Please repeat every record below exactly as written, but leave out the pictures.

>>>>

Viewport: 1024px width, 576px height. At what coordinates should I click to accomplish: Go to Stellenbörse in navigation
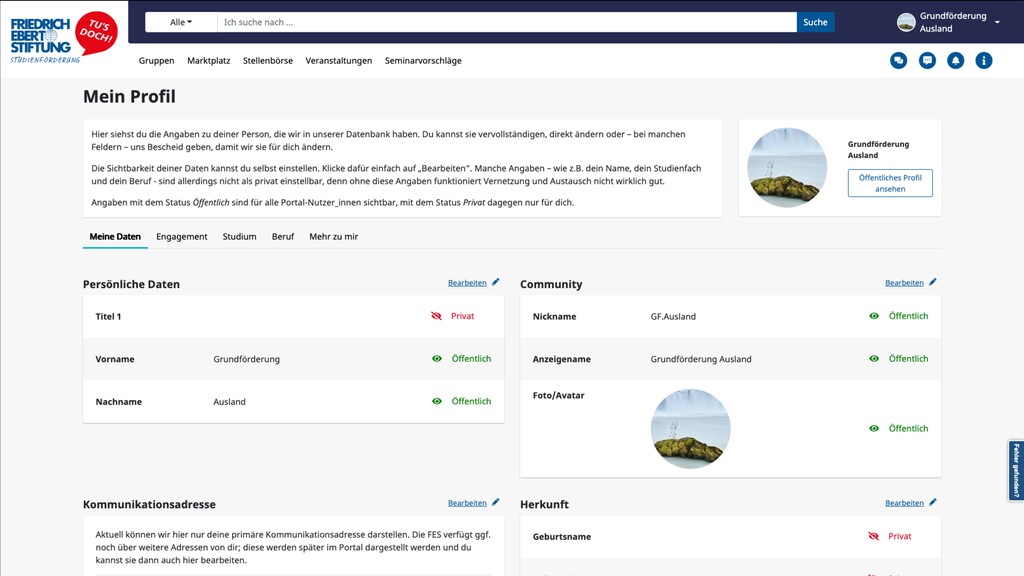click(x=268, y=61)
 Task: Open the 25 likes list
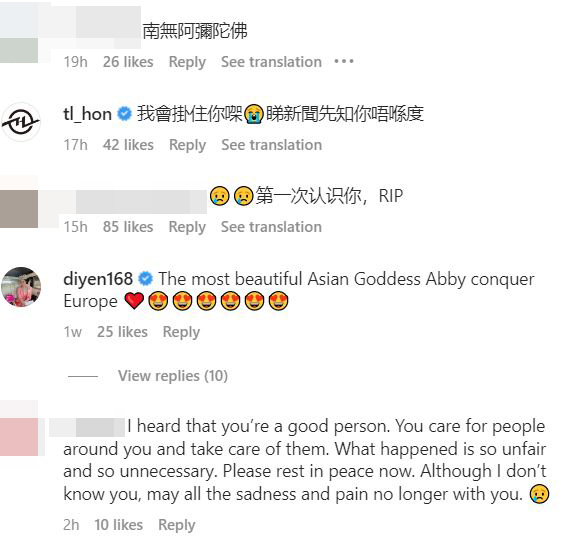click(122, 332)
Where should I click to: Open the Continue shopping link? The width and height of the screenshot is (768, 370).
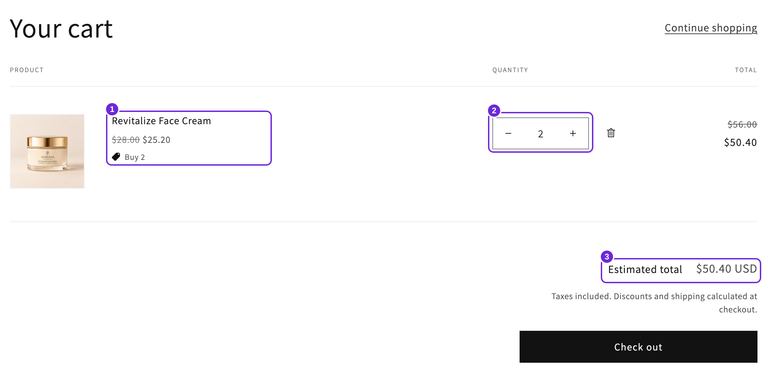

<<<<

YOUR RESPONSE:
Viewport: 1024px width, 576px height. At what coordinates should I click to accomplish: Go to Stellenbörse in navigation
click(x=268, y=61)
 Task: Open the 25 likes list
click(122, 332)
Where should I click to: Open the Continue shopping link? The width and height of the screenshot is (768, 370).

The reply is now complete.